▸ About this task
Which lines below mention "Locate"? Pick each one out.

*** Dataset records ***

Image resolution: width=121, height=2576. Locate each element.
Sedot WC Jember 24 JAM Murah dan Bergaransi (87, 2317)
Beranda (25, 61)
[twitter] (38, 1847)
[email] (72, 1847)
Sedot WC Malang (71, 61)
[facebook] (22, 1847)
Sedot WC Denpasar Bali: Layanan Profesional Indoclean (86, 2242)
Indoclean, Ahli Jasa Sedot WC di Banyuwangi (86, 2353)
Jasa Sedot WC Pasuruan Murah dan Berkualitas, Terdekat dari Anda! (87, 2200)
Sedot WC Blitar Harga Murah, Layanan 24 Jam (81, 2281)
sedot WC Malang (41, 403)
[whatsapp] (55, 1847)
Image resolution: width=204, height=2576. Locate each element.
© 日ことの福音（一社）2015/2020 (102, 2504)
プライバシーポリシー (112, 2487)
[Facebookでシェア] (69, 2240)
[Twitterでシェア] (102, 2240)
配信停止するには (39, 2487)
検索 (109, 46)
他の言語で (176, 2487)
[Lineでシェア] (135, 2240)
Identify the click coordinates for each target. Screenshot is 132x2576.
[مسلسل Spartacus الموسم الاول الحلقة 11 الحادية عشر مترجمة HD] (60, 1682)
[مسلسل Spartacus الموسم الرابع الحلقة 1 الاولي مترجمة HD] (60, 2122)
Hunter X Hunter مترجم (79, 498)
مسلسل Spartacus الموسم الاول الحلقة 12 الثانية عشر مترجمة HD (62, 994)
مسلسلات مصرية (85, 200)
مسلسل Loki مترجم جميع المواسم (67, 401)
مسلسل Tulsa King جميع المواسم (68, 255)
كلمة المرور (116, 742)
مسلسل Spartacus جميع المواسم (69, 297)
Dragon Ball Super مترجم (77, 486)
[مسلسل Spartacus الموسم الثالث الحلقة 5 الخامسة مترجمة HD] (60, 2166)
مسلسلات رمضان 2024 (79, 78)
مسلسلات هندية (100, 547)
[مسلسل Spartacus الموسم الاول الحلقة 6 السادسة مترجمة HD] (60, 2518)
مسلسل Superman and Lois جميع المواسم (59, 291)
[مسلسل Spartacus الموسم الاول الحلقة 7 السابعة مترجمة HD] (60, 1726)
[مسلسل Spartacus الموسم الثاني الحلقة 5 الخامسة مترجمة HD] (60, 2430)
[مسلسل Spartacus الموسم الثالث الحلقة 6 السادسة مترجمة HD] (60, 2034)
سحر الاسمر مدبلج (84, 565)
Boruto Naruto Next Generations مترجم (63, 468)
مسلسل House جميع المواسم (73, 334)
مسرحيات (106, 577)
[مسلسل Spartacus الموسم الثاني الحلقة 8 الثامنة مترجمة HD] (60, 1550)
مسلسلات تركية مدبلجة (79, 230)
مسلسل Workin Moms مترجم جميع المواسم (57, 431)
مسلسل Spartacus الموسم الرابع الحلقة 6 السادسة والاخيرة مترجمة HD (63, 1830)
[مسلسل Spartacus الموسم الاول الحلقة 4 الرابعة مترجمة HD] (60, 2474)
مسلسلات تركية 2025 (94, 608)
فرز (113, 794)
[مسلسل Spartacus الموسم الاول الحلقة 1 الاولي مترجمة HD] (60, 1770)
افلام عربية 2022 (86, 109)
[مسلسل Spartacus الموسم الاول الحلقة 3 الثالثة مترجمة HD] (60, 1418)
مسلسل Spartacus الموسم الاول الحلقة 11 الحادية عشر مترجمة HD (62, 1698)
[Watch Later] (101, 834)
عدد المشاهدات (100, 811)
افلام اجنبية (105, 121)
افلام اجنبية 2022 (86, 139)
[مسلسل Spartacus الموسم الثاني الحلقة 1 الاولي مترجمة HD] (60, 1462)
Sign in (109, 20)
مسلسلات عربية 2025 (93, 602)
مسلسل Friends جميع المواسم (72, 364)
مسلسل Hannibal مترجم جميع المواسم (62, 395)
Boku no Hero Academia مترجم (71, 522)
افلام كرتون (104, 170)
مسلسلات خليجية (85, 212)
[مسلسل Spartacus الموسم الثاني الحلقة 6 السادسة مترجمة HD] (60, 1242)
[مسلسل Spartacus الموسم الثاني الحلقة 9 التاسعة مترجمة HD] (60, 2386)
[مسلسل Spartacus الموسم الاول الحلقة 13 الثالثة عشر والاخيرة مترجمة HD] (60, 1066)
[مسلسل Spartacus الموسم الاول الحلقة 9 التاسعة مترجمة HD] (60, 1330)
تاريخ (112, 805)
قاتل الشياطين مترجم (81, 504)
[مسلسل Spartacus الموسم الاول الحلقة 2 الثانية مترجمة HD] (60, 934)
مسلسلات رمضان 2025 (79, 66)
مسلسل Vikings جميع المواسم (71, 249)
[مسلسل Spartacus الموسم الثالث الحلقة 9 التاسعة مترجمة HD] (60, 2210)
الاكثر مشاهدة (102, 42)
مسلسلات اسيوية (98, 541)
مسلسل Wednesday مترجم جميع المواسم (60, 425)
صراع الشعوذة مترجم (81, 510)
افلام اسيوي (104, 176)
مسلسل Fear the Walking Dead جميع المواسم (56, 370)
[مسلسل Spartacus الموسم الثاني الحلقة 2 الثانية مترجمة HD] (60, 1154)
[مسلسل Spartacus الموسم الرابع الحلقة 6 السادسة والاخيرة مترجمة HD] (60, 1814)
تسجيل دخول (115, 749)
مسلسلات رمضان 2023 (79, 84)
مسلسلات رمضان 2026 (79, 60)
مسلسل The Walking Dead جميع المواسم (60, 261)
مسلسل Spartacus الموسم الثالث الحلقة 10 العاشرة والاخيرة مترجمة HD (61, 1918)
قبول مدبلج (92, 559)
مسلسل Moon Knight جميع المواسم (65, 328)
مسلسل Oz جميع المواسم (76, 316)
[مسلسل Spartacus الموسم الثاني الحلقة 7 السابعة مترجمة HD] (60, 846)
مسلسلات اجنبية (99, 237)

*** End of Dataset records ***

▸ Task result
Image resolution: width=121, height=2576. Locate each element.
Image resolution: width=204, height=2576. Locate each element.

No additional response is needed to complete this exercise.